The paper owes its inception and much guidance to my colleague, Richard Grove, Research Director at the Centre for World Environmental History, University of Sussex. It has been read in draft by Professors Sallaberger and Vanstiphout, to both of whom I am grateful for their comment and encouragement. For additional research material I am indebted to Martin Worthington of St John's College, Cambridge, and grateful acknowledgment is made also to the late Dr Jeremy Black of Oxford University for the extensive use made of the Electronic Text Corpus of Sumerian Literature (ETCSL), which lies behind translations offered in the paper.

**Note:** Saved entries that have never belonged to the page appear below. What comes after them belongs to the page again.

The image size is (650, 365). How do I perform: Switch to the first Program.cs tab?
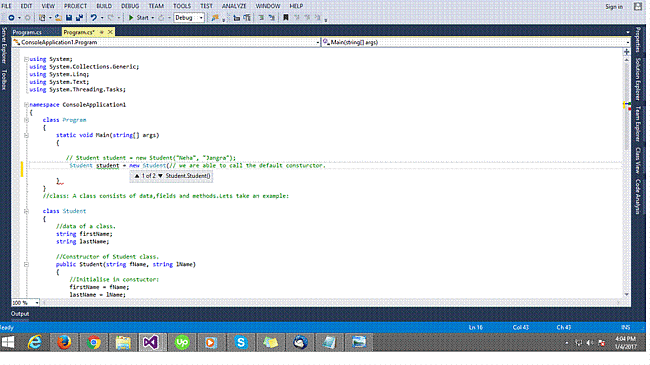pos(27,32)
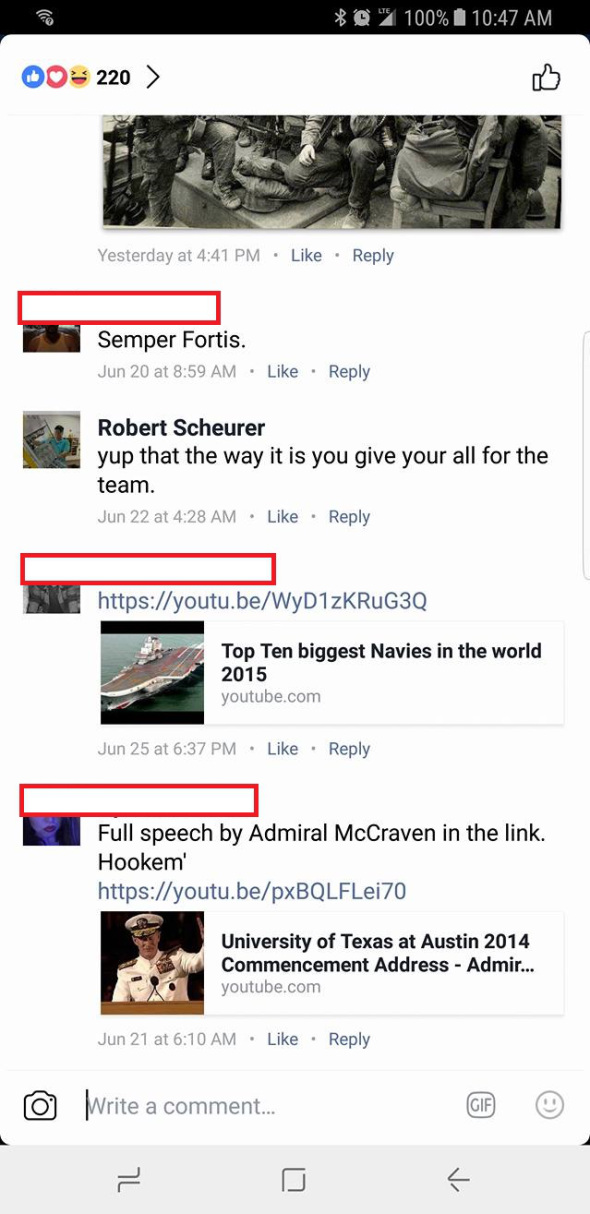Screen dimensions: 590x1214
Task: Tap the Android home square button
Action: coord(294,1180)
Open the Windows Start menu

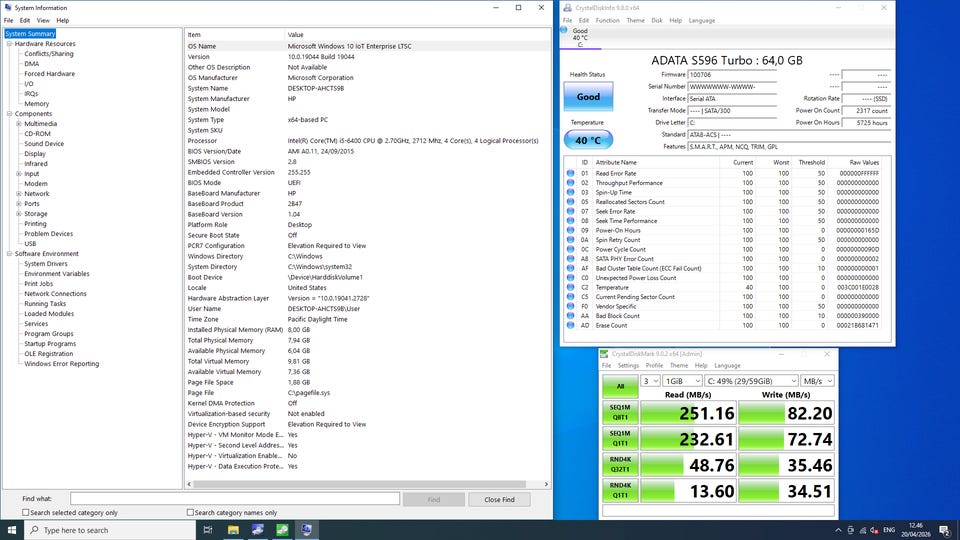pyautogui.click(x=12, y=530)

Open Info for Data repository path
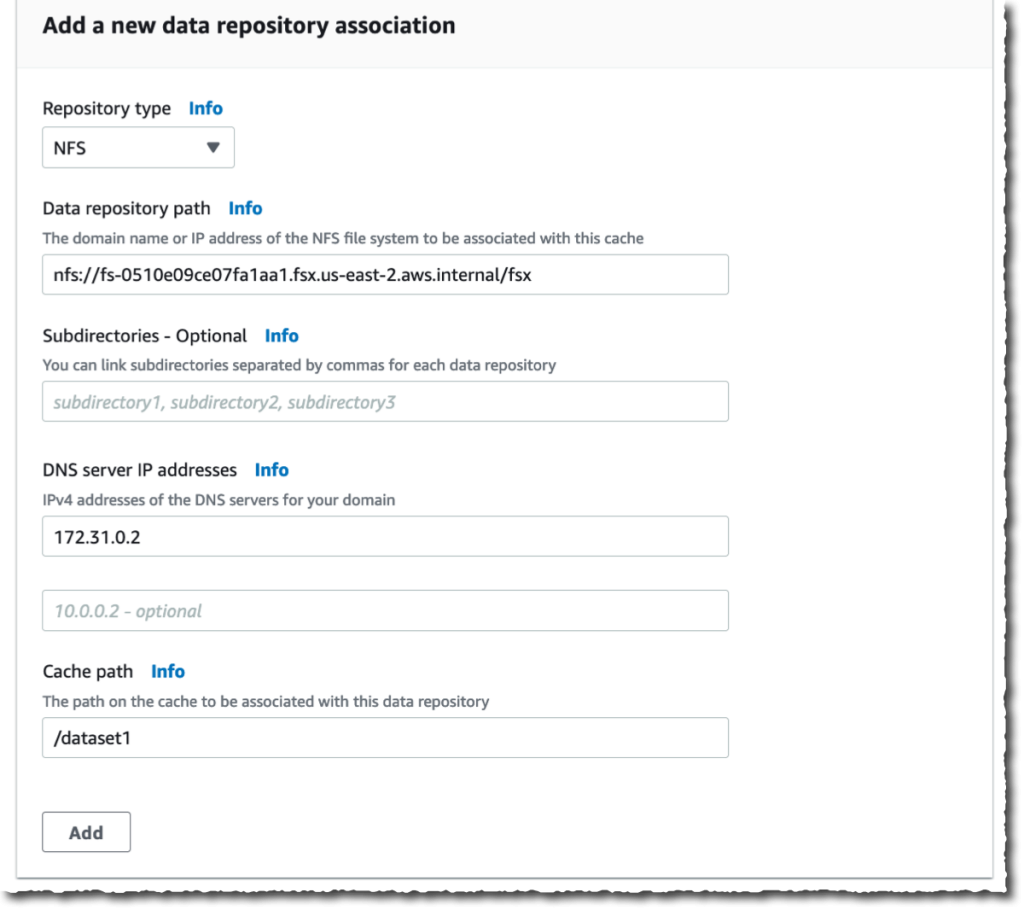(245, 208)
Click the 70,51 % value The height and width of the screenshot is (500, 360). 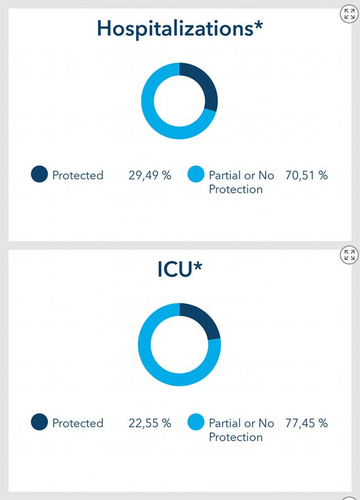306,175
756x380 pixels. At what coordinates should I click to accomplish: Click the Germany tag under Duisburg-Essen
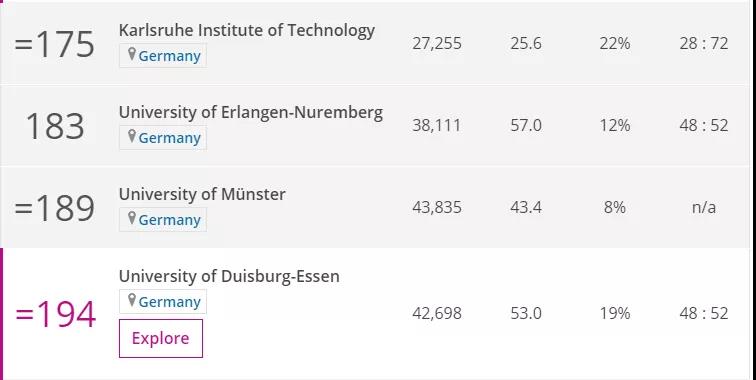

For their ever helpful assistance with regard to preparation and styling I thank the Literary and Linguistic Computing Centre, University of Cambridge. To an extent it may not be necessary, but for the less accustomed or more general reader the abbreviations of edited Sumerian texts used in the composition are set down below:

Angim An-gim dím-ma (Sumerian title)

ELA Enmerkar and the Lord of Aratta

LB I The Lugalbanda Epic I

LB II The Lugalbanda Epic II

LE The Eridu Lament

LSU Lamentation over Sumer and Ur

LU Lamentation over Ur

Lugal-e Lugal ud me-lám-bi ner-gál (Sumerian title)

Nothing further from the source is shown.